Intercircuit control via rhythmic regulation of projection neuron activity.

Abstract

Synaptic feedback from rhythmically active neuronal circuits commonly causes their descending inputs to exhibit the rhythmic activity pattern generated by that circuit. In most cases, however, the function of this rhythmic feedback is unknown. In fact, generally these inputs can still activate the target circuit when driven in a tonic activity pattern. We are using the crab stomatogastric nervous system (STNS) to test the hypothesis that the neuronal circuit-mediated rhythmic activity pattern in projection neurons contributes to intercircuit regulation.

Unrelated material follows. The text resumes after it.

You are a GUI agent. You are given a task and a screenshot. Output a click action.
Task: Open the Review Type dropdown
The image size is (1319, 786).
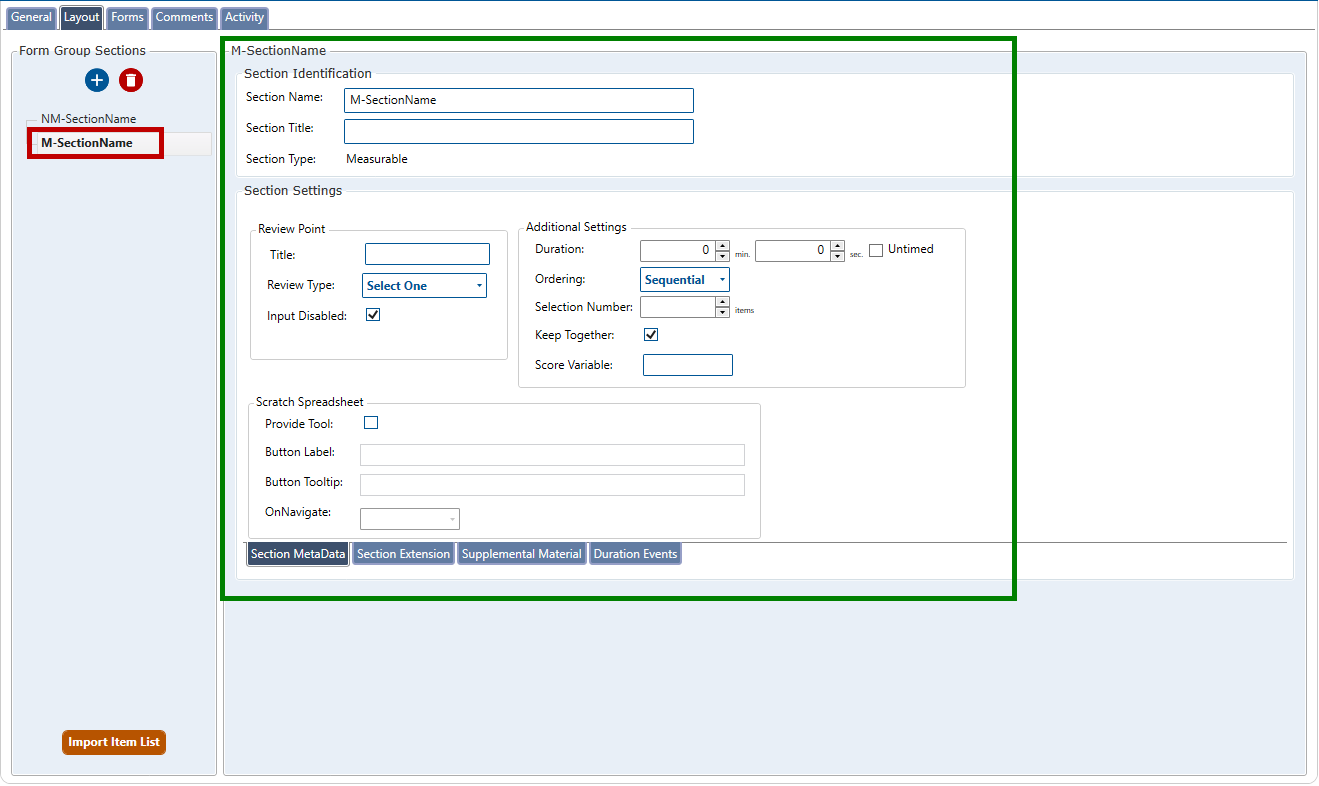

The crab STNS contains an identified projection neuron, modulatory commissural neuron 1 (MCN1), whose tonic stimulation activates and modulates the gastric mill (chewing) and pyloric (filtering of chewed food) motor circuits in the stomatogastric ganglion (STG). During tonic stimulation of MCN1, the pyloric circuit regulates both gastric mill cycle frequency and gastropyloric coordination via a direct synapse onto a gastric mill neuron in the STG. However, when MCN1 is spontaneously active, it has a pyloric-timed activity pattern attributable to synaptic input from the pyloric circuit. This pyloric-timed activity in MCN1 provides the pyloric circuit with a second pathway for regulating the gastric mill rhythm. At these times, the direct STG synapse from the pyloric circuit to the gastric mill circuit is not necessary for pyloric regulation of the gastric mill rhythm. However, in the intact system, these two pathways play complementary roles in this intercircuit regulation. Thus, one role for rhythmicity in modulatory projection neurons is to enable them to mediate the interactions between distinct but related neuronal circuits.